Box 1: Space and Time
Predator-prey and parasite-host interactions both require temporal and spatial overlap between the victim and the natural enemy. Hosts must encounter other infected hosts or parasite transmission stages to allow transmission, while predators must encounter their prey to kill and eat them. Predator-prey-parasite interactions can increase parasitism in prey by increasing the spatio-temporal overlap between prey and their parasites. In heterogeneous landscapes where parasites are deposited unequally across space, predator interference can increase the extent to which parasite deposition overlaps with areas of prey space-use through both sloppy predation and parasites passing through predators (Cácereset al. 2009; Strauss et al. 2016; Duffy et al.2019; Lopez & Duffy 2021); facilitation of prey-parasite spatio-temporal overlap by the predator generally requires strong spatio-temporal overlap between that predator and infected prey.
However, the presence of predators can influence parasitism in prey even without regular spatio-temporal overlap between prey and predators (Clinchy et al. 2013). If prey and predators occupy the same areas at different times, then predator cues can have profound behavioral and physiological effects on parasitism in the prey even without any direct interactions. However, the extent of these effects is typically limited by the spatial scale and temporal duration of predator cues and the duration of parasite persistence in the environment. Highly localized predator cues (such as feces in terrestrial systems) may require far finer scale spatial overlap between prey and predator than more diffusible cues (such as predator kairomones in an aquatic system). Likewise, durable predator signals (such as a strong chemical cue) require less temporal overlap between prey and predator than more ephemeral signals (such as auditory cues). These behavioral effects of predators, themselves, may alter the space-use of prey in ways that result in increased spatiotemporal overlap with parasites or infected prey. Similarly, parasites which persist longer in the environment are more likely to be encountered by prey than those with limited environmental viability, making predator spreader effects persist longer for these parasites.

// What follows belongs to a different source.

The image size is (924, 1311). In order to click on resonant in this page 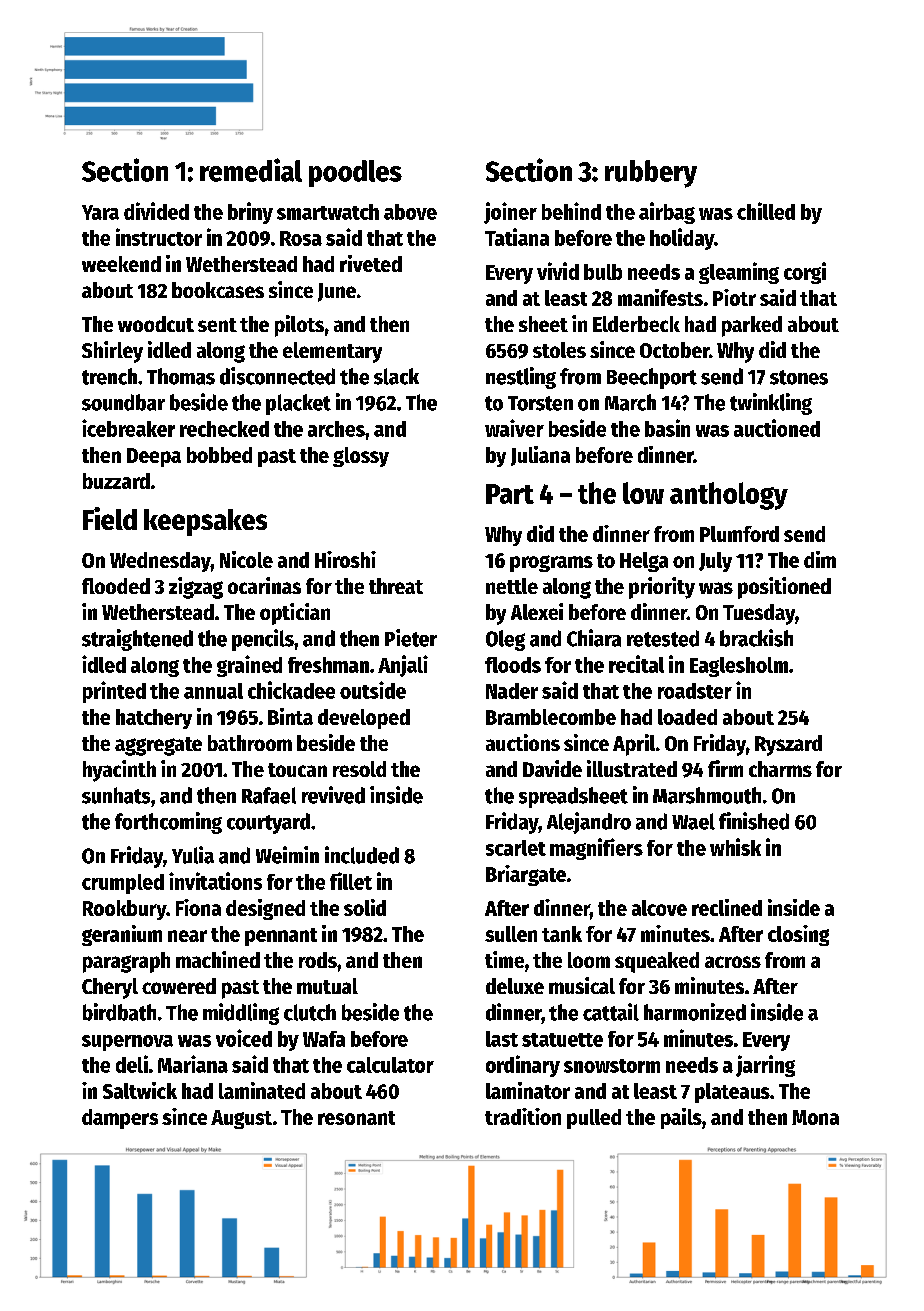, I will do `click(356, 1118)`.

The flexibility in the extent of spatiotemporal overlap required for predator-prey-parasite interactions — as well as the way in which the interaction itself alters spatiotemporal patterns of both prey and parasites — may make detecting patterns and inferring causal mechanisms challenging in some systems. Therefore we recommend careful study of the locations and time periods during which contact between prey and parasites occur both to improve predictions about the potential effect of predators on those spatio-temporal overlaps and to aid in measuring mechanistic intermediary factors between predator presence and parasite outcomes.